Which timeout for a minute before I get back to my last appointment: at my first 9 week appointment I brought Parker (Eric wasn’t able to make it so it was just the two of us) and he was completely fine, even when I was sitting on the table waiting for the doc to come in, but out of nowhere he completely flipped out when the doctor had me lay down. He was in his stroller next to me – I could even hold his hand and the kid had cheerios – but he did not care. He did not like whatever it was the doc was doing to me and he was so scared and wouldn’t stop crying. I, of course, was slightly embarassed – like my OB must be thinking “you really want 2, eh?” – and I didn’t know what to do since Parker had never done anything like this before so I honestly didn’t know how to make it better except to pick him up but that obviously wasn’t an option. I was also a little sad because my OB then felt rushed and so I could barely see what was going on with the ultrasound and couldn’t hear the heartbeat at all over Parker’s cries so the moment I had built up of Parker and I looking lovingly at his little sister or brother was less than stellar to say the least! The sibling jealously begins! Luckily I did get a few picture print outs but for my 13 week appointment you can bet I left Parker with the grandparents!
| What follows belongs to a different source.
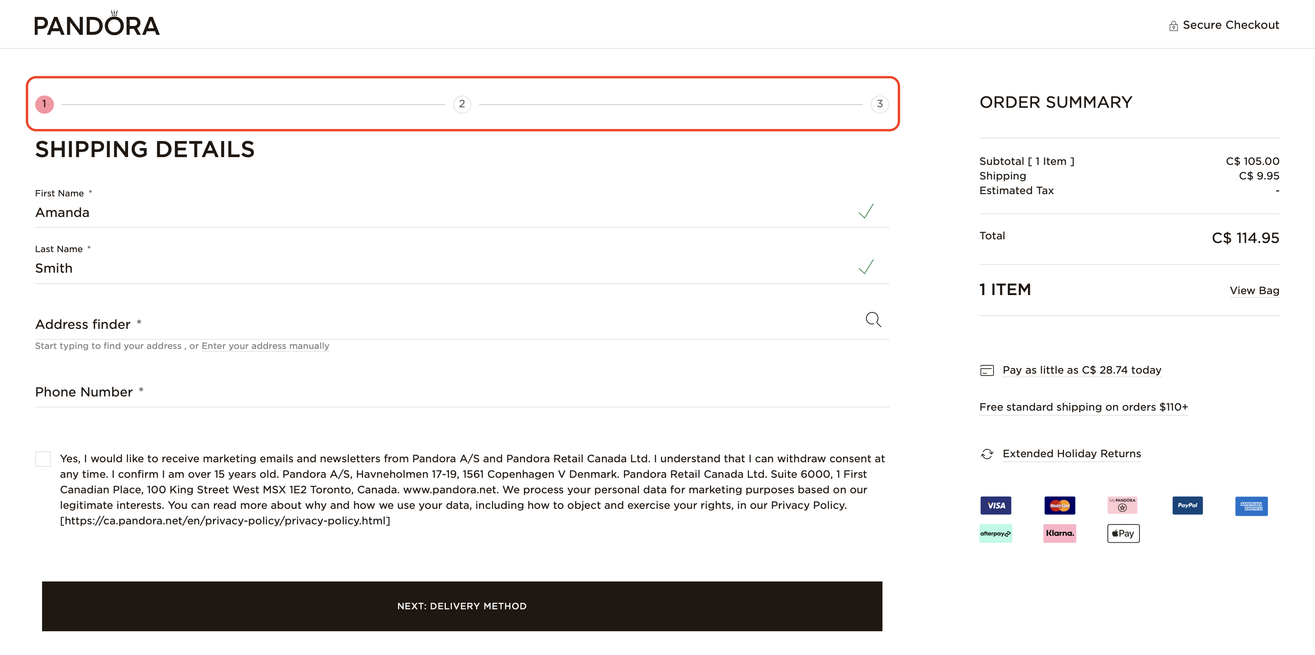Select the Afterpay payment icon
This screenshot has width=1315, height=655.
[995, 533]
So back to my 13 week appointment. I didn’t get another ultrasound (don’t get another one of those until around 20 weeks) but I did get to listen to the heartbeat and once he found it, it was an immediate relief for me to hear. The beginning stages of pregnancy are so nerve racking until you can rely on their little kicks to know everything is going ok. My OB even said, “Wow, this is one of the strongest heartbeats I’ve ever heard this early in a pregnancy – this is just great!” Which of course made me feel really good and reassured that everything is going as it should in there. Eric and I have decided (well actually I have decided and Eric is going along with it if it’s really what I want) to not find out the gender this pregnancy until delivery. Since this could be our last (we are going to have 2 before making the decision whether we want to go for 3) we may not have another chance to finding out this way and I really want to experience what it feels like to find out at birth. With our first pregnancy and everything seeming so overwhelming and new and surreal and unpredictable I just had to fill myself with all the knowledge and pre-planning I could with what was going on and that included knowing what we were having. The second time around I feel more at ease and am able to better wrap my head around what’s to come and so knowing the gender just isn’t something I feel the need to know. I also honestly would be equally as happy with a boy or a girl. Also, with Parker I had strong “boy feelings” and so I thought for sure I would have strong feelings one way or the other this time too, which would maybe make me want to find out early to prove myself right (or wrong) but I just really have no idea. All the major baby items we bought with Parker are gender neutral and with an August baby it’s going to be so hot the baby will only be in onesies anyway and Parker has plenty of gender neutral ones to get us through the beginning if it’s a girl so I’m not really worried about that stuff either. The only downside we’ve come across with not finding out early is then needing to be prepared with a boy and a girl name and so far that part is not going smoothly – haha. We have a middle name for a boy we like and a first name for a girl – so I guess we are getting there – but it’s definitely much harder than Parker!
Thanks for sticking around and hope to have more updates soon!